Work instruction:
The listing below should be copied in full, word for word.

Source records:

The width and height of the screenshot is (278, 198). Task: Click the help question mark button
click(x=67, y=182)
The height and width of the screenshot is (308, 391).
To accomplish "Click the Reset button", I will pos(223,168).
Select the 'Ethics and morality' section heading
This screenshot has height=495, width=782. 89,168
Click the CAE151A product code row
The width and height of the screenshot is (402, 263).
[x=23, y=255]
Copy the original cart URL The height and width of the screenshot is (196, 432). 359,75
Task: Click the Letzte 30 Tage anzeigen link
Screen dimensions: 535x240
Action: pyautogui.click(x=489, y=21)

Written reply:
The width and height of the screenshot is (278, 198). Task: Click the help question mark button
click(x=67, y=182)
The height and width of the screenshot is (308, 391).
To accomplish "Click the Reset button", I will pos(223,168).
Select the 'Ethics and morality' section heading
This screenshot has height=495, width=782. 89,168
Click the CAE151A product code row
The width and height of the screenshot is (402, 263).
[x=23, y=255]
Copy the original cart URL The height and width of the screenshot is (196, 432). 359,75
Task: Click the Letzte 30 Tage anzeigen link
Screen dimensions: 535x240
Action: pyautogui.click(x=489, y=21)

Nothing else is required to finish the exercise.